Captains and senior yacht crew climb the ranks through experience and advanced certificates, but what about management skills? Managing crew effectively is a skill that takes practice and should be a requirement for all senior managers and captains. It can be a challenge to balance crew with different personalities, various backgrounds, and communication styles. To prevent miscommunication and inefficiencies on board, here are some key management techniques that can make you a better leader and manager:
1. Communicate Regularly
Find a time where all crew gather naturally (tea time, meals, start of the day), and schedule regular meetings with the entire crew to ensure everyone is on the same page. Use these meetings to communicate any changes in schedule, upcoming trips, checking-in on projects, bringing up any crew-wide issues, or any other major announcements. The better you are at communicating, the more effectively your crew can execute what needs to be done.
2. Delegate Tasks
To prevent unnecessary confusion and overlap, delegate specific projects or tasks to key stakeholders. Captains can delegate larger projects to relevant heads of departments, who will be responsible for communicating tasks to the junior crew they manage. Establishing specific roles and responsibilities and delegating will free up time to focus on big-picture projects.
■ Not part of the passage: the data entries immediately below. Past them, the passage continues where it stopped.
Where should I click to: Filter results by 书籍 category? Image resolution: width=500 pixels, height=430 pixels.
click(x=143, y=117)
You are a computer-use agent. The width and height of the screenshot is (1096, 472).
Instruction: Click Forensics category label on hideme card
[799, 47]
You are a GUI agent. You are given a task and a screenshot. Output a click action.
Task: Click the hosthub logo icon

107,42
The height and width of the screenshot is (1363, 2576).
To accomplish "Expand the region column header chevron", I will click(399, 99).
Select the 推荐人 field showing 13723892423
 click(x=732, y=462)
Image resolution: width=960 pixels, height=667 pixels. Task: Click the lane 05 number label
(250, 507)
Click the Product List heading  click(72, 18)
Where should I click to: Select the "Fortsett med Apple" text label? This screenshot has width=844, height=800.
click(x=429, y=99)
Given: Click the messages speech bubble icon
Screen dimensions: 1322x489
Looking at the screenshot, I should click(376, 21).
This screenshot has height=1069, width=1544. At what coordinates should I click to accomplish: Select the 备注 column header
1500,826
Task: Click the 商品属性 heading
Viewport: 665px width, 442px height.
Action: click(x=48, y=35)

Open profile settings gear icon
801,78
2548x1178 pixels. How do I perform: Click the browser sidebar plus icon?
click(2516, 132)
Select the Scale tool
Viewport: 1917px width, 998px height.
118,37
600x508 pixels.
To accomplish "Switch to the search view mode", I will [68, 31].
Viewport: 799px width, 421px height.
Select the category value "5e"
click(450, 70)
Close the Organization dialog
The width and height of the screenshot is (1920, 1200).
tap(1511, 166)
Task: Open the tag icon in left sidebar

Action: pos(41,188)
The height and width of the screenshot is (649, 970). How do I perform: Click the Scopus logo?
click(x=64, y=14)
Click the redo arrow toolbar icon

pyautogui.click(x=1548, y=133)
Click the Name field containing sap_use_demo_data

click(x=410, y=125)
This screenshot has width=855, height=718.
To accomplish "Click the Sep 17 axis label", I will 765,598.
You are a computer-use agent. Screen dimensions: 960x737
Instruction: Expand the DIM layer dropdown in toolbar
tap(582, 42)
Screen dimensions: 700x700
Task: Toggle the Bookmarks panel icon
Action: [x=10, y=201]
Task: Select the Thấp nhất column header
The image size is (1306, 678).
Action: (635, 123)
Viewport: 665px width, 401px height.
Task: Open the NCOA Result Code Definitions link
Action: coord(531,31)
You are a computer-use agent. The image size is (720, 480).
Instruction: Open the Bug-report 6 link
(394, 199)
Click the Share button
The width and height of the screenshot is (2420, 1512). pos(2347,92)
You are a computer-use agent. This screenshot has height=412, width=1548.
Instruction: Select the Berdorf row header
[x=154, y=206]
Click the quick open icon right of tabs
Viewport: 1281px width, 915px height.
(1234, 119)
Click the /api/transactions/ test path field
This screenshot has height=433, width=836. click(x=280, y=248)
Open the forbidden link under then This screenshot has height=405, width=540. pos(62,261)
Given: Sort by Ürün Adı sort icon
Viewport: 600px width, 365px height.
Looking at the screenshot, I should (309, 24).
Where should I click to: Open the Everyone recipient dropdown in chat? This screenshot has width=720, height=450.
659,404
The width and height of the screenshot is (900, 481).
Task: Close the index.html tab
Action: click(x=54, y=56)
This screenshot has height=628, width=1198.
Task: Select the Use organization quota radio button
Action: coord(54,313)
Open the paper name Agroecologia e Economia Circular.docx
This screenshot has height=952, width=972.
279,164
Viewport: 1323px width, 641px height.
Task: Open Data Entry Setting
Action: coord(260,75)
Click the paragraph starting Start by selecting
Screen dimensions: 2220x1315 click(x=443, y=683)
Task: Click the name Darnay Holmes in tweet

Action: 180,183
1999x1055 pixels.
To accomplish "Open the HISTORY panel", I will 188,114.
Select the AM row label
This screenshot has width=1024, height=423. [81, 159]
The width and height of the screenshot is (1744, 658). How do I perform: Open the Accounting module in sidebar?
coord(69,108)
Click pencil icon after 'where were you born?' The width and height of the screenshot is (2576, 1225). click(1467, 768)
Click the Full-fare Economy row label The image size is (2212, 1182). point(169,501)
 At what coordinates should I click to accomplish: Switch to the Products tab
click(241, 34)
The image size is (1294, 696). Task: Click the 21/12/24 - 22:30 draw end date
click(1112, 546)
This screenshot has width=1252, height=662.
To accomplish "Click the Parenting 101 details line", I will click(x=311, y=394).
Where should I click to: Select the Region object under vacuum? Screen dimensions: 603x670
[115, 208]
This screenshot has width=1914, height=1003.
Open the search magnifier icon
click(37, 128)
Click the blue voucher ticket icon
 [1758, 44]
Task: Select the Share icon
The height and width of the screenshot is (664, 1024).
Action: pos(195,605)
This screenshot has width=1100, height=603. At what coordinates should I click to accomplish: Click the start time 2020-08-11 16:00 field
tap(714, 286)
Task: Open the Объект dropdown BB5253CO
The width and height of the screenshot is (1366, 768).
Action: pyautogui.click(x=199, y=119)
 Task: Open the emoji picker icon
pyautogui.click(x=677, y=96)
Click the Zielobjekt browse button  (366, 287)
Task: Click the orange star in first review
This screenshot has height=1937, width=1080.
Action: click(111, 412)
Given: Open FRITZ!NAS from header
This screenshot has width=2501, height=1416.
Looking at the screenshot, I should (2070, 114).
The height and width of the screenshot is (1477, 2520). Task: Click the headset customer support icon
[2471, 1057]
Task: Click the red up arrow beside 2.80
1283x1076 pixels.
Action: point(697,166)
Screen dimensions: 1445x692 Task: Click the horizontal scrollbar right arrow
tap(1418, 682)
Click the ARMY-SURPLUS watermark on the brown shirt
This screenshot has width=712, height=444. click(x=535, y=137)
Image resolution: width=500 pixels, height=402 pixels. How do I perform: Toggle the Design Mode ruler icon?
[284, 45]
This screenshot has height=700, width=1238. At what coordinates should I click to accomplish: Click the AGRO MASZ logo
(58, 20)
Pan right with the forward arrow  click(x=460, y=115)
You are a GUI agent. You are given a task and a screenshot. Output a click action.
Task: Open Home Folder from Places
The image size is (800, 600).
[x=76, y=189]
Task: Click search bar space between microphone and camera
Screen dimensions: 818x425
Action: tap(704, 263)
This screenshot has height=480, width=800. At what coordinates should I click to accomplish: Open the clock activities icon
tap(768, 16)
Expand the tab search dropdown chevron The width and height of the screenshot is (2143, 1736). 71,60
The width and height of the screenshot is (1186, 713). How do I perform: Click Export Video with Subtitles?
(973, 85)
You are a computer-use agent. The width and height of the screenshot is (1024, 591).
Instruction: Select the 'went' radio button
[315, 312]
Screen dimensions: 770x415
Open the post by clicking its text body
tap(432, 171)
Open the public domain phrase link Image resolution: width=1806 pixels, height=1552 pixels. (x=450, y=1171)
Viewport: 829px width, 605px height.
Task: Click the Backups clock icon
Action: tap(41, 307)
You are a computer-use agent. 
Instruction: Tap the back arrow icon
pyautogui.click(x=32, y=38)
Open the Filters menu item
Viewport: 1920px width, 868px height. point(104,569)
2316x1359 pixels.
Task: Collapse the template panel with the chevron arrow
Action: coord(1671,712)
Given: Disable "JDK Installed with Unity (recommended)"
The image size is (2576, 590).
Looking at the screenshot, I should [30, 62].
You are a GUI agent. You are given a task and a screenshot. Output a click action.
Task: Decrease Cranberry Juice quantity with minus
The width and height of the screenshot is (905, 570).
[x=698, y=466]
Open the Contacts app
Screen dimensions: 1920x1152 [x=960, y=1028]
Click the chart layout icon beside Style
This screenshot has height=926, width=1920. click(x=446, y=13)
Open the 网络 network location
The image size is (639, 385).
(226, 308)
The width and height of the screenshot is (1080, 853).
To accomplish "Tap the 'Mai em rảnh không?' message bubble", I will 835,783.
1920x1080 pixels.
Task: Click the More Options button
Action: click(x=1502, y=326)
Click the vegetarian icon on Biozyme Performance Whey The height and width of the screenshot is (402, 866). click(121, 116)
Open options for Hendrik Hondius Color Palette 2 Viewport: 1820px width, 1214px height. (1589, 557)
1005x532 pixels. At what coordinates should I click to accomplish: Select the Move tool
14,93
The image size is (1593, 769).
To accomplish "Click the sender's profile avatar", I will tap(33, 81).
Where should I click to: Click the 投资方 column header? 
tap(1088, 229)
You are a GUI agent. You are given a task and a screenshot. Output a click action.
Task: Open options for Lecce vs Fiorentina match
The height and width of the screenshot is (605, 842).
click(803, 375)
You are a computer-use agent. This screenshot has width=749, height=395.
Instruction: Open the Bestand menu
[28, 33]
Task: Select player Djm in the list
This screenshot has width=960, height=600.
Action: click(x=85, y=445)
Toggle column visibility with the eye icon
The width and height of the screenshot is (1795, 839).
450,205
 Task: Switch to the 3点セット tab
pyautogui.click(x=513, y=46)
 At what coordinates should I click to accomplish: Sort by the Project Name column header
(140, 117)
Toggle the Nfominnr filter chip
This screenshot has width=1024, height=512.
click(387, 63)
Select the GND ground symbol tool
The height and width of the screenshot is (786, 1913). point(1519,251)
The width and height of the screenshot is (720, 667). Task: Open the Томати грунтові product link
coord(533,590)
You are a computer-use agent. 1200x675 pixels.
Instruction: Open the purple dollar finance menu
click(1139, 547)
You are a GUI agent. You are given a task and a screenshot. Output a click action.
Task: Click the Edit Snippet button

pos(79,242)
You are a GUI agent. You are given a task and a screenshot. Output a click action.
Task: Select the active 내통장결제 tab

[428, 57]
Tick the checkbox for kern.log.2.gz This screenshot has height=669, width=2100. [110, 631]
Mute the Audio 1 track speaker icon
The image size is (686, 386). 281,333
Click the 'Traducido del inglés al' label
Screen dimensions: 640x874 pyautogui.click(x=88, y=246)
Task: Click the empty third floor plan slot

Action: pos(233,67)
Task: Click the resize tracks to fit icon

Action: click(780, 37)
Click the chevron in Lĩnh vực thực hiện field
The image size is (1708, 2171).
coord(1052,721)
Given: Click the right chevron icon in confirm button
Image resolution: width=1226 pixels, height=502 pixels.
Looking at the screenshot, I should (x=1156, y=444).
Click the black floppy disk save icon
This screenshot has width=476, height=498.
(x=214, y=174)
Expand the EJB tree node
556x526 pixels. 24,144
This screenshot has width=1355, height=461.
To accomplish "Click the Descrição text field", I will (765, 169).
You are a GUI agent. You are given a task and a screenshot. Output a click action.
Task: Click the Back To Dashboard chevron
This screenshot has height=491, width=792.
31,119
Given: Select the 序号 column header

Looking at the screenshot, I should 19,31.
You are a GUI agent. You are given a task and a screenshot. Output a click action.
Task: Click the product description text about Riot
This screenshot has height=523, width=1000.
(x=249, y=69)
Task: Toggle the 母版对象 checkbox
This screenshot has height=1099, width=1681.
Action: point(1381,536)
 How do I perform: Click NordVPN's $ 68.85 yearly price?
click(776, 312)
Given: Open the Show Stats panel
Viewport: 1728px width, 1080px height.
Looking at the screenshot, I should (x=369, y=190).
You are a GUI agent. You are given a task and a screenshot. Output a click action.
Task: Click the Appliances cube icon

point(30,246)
3. Create An Onboarding Process
Ensure all incoming crew know the yacht’s procedures and processes from day one, to prevent issues down the line. Create an onboarding process that is consistent for all new crew in order to get them up to speed quickly. Onboarding may include a checklist for safety, employment contracts, processes, standing orders, crew rules, hours of work/rest, schedules on/off charter, as well as departmental training by a senior crew member like a mate or chief stew.
4. Centralise Communications
Have a central area for all major announcements or dates. This can be physical board in the crew mess, group text messages, or email…whatever works for your yacht! Find a preferred method that works for everyone so all crew are aware of important communication.
5. Crisis Management
In the event of a crisis, all crew need to be aware of the proper protocols to follow in the absence of senior crew or a captain. From fire to injury, theft or sinking, have an action plan for each type of emergency and ensure every crew member knows what to do for each type of situation. Establish points of contact, and review emergency procedures regularly so your crew can be ready in case a situation arises.